Penny Mallory

Penny Mallory

A team may be your colleagues at work, but it could also be your friendship group, your family, or your marriage.

If you are part of a great team, you’ll know the feeling of looking forward to work, knowing anything is possible, feeling charged up with energy, and having a real sense of belonging.

But I bet there have been times in your life when you were part of a team from hell—with constant disagreement and conflict—when you walked on eggshells daily and were afraid to speak up.

A high-performing team wants to go the extra mile every day. Where people aren’t giving the bare minimum—they want (and start to need) to overdeliver, impress, and perform beyond ordinary. Most us enjoy delivering great results—human beings love to please others—and a great team is bursting with people who are driven to give their very best and more.

High-performing leaders create energy and enthusiasm by inspiring, more than they drive, so the teams behave more “pull” than “push.”

Too many leaders underestimate the impact they have on the people around them. The time they start work; the hours they put in; even the way they dress, walk, and talk—it all filters down to their teams, who will “mirror” the behaviors of their leader. If a leader is energized and enthusiastic, that will filter down to their team.

Differences, issues, and problems are addressed quickly and directly in a high-performing team. This requires trust and maturity. When people believe that they are trusted and others have their back, disputes can be resolved. Be the first to admit failure, because others will feel safe to follow.

Team leaders that focus on competition versus cooperation never really achieve outstanding results. People don’t really want to come to work and do something that any other team could accomplish; they want to do something extraordinary. Great leaders set stretching goals that create an internal drive to succeed. Humans love to achieve and get results, and when they smash a goal they once thought was out of their reach, their motivation and enthusiasm rises.

Team leaders communicate, communicate, communicate the vision and the direction. Repeated communication of the vision of the team will embed the message and help team members to remain focused on the vision. High-performance team leaders stay on message—they constantly communicate and keep people focused on the vision and mission to accomplish.

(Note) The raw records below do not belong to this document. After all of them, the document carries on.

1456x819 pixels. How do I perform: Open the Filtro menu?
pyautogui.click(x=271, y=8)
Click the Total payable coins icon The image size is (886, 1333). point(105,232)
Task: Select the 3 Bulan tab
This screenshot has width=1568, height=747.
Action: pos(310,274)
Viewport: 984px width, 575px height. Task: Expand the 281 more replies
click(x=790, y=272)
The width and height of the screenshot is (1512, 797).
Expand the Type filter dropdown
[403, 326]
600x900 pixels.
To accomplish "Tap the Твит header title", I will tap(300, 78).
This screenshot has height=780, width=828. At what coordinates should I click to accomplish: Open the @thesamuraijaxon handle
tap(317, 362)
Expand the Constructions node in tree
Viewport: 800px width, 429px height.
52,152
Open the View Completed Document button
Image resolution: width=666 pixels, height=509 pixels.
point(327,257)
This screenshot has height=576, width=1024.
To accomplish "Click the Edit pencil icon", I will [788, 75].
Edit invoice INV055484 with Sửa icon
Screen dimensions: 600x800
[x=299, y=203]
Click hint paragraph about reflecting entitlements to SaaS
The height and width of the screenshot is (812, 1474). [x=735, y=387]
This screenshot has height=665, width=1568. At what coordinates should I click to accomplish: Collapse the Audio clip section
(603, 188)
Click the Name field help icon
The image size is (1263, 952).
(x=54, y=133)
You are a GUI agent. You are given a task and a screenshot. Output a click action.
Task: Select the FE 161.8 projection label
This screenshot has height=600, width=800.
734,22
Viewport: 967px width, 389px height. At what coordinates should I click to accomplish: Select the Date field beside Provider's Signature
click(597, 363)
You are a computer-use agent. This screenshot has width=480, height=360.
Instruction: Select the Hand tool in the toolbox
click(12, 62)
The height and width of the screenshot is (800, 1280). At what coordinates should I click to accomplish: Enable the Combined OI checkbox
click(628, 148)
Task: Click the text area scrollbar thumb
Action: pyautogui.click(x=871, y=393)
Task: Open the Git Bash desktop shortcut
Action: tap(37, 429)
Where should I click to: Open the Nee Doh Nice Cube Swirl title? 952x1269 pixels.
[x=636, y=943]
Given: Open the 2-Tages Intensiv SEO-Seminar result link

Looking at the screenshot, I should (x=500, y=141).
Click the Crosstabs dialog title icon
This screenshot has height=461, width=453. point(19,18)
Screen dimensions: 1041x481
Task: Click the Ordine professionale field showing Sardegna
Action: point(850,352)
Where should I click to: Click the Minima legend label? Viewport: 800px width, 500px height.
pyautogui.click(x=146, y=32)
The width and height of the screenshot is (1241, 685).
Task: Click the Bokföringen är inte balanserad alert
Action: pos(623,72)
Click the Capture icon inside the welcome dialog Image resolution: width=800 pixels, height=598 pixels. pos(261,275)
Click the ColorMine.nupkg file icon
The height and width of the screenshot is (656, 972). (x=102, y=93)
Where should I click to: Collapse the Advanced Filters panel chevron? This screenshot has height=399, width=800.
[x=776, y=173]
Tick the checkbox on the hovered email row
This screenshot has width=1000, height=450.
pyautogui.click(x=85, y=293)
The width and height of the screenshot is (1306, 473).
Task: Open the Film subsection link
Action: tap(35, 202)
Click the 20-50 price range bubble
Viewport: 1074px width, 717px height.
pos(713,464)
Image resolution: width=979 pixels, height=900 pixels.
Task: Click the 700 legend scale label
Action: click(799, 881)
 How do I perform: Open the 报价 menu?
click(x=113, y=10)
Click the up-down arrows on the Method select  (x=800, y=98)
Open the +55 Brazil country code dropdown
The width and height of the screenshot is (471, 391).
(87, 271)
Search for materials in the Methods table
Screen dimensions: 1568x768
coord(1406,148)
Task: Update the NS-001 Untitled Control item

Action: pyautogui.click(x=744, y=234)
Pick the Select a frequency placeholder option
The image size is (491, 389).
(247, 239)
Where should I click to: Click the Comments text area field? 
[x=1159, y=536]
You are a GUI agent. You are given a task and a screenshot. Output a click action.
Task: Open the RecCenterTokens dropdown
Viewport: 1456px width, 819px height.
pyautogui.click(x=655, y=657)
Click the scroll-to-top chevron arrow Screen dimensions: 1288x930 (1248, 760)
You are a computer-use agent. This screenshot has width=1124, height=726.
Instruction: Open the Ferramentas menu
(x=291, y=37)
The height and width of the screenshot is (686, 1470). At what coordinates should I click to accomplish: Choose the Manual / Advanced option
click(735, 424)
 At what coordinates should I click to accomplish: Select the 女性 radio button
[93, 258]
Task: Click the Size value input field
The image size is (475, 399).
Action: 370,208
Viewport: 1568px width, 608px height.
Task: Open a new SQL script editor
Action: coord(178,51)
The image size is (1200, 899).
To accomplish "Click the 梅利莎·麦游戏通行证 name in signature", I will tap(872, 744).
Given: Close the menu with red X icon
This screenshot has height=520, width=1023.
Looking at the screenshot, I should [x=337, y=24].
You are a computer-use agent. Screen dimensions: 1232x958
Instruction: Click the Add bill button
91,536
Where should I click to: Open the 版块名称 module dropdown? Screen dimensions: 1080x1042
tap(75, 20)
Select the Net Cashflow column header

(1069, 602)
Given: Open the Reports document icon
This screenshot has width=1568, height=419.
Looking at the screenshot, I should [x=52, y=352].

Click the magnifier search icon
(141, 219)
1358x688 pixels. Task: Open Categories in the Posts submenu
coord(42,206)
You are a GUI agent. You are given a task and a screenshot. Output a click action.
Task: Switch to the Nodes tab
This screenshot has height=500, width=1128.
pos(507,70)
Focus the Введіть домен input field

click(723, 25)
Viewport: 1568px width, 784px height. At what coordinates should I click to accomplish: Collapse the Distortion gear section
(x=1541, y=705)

It’s vital that you allow people to thrive and create and don’t constrain their talents. Why would you hire great people, choose talented individuals, to then constrain their brilliance? It makes no sense. You will get the best out of a team when they are set free to create and explore. If you are trying to change people, then you may simply have the wrong people around you.

If a team leader is not trusted, they can’t be inspiring or trusted to resolve conflicts. If the leader isn’t trusted, they will struggle to get the team to embrace stretch goals or believe their communications.

Appreciation may be the most underestimated quality of any leader. According to research, it’s the No. 1 motivator for people: The need to be appreciated.